With the prime minister and ministers working halfheartedly, civil servants have grown distant as well. It is only natural that a leader does not have authority after resigning. The situation is even more serious in ministries where ministerial replacements were mentioned from the beginning. Officials do not pursue or propose new policies in an administrative vacuum.
Civil servants who have played along with the “early bird” and “no holidays” act are complaining of exhaustion. Some have grown cynical. A department head of a central government agency says, “I always go to work at daybreak and work until 11 p.m. I am exhausted but working halfheartedly. It’s as if I am acting like I’m working hard.”
The fuss over lunch at the Central Government Complex at Sejong-no on July 4 illustrates the cynicism of civil servants. The Ministry of Public Administration and Security designated a day of eating out and closed the cafeteria to boost neighborhood restaurants. The event was the first of its kind since the complex opened in 1970. The neighborhood was crowded with over 5,000 civil servants during lunch.
On a weekday, about 1,200 civil servants have lunch at the cafeteria. On this day, they ate out, so the restaurants must have enjoyed extra customers.
However, the civil servants were skeptical. “Do we really have to stage a performance?”
“We are already treated like servants, and now we cannot even eat what we want.”
“The cafeteria and its suppliers will suffer because of this.”
Their reactions were unexpected and discouraging.
On the surface, civil servants have changed quite a bit. They are making good efforts. Let’s look at the seven catch-phrases the government has emphasized as principles for civil servants. These are: corruption-free, best, teamwork, global, Blue Ocean, site and servant. With the catch phrases being in English, the civil servants can at least refine their language skills.
As they are working on site, ministers will at least personally meet those who filed complaints and paid for meals in restaurants. These are the same ministers who almost used taxpayer money on their children’s schools.
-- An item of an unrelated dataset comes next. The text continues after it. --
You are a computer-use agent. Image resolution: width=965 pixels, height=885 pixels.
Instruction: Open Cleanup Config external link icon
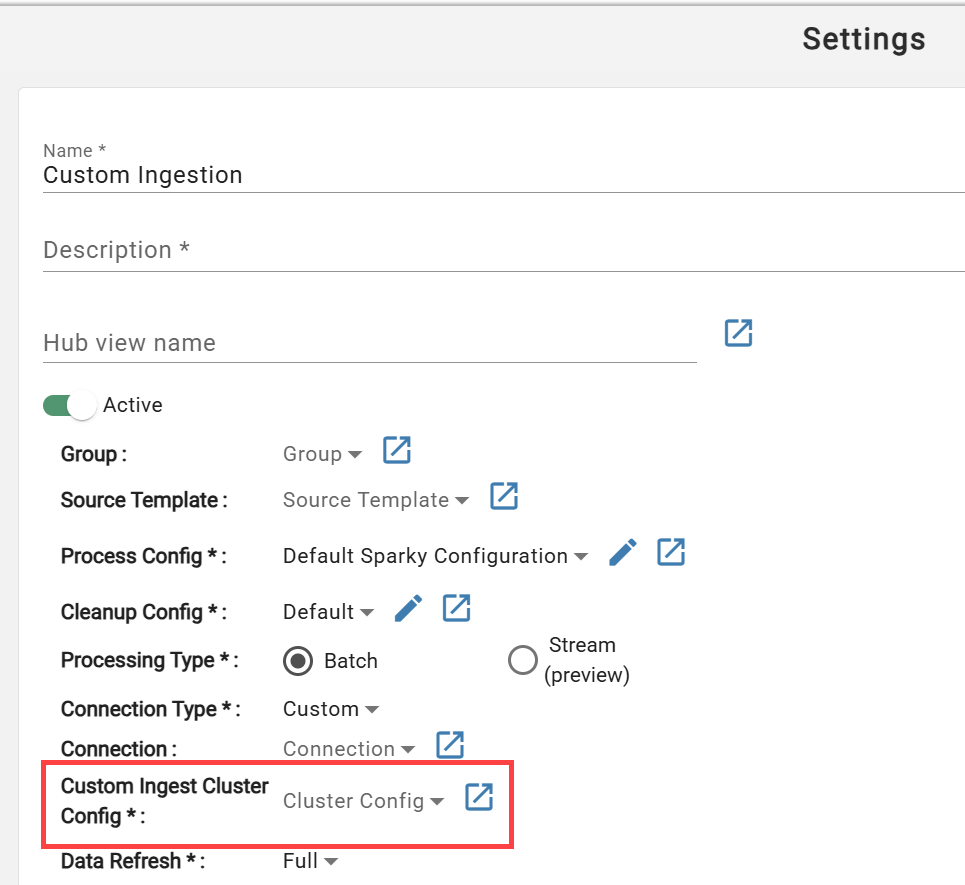click(x=457, y=608)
The keywords from the Roh Moo-hyun administration such as “road map” and “innovation” have been locked up in the closet. The civil servants are switching to Lee administration mode.
However, the actual change in behavior is disappointing. Civil servants are still idle and stubborn, and it is hard to find any who sincerely cares about the citizens. Meanwhile, the economy has collapsed.
One thing that has surely boomed is the candle industry. With demonstrations continuing for over two months, candle sellers are enjoying brisk business. However, most of the candles are made in China.
The problem is an absence of principles when making appointments. The president declared he would only employ the best, but he ended up choosing the worst. A reshuffle often ends up demoting the wrong people. An official with competence and leadership is labeled incompetent overnight and finds himself studying at the Central Officials Training Institutes for four months. The evaluation system is not operating properly, so those who side with the right boss prevail over the competent ones.
When you drive using sudden bursts of acceleration and braking, fuel efficiency drops and the lifespan of the car is shortened. The safety and comfort of the passengers depend on who is driving. The same is true of the government. We cannot let the government operate like this. The government needs to control speed, enhance productivity and find ways to impress the citizens. The president, ministers and civil servants need to start over. We do not need any more performances.
*The writer is a deputy city news editor of the JoongAng Ilbo.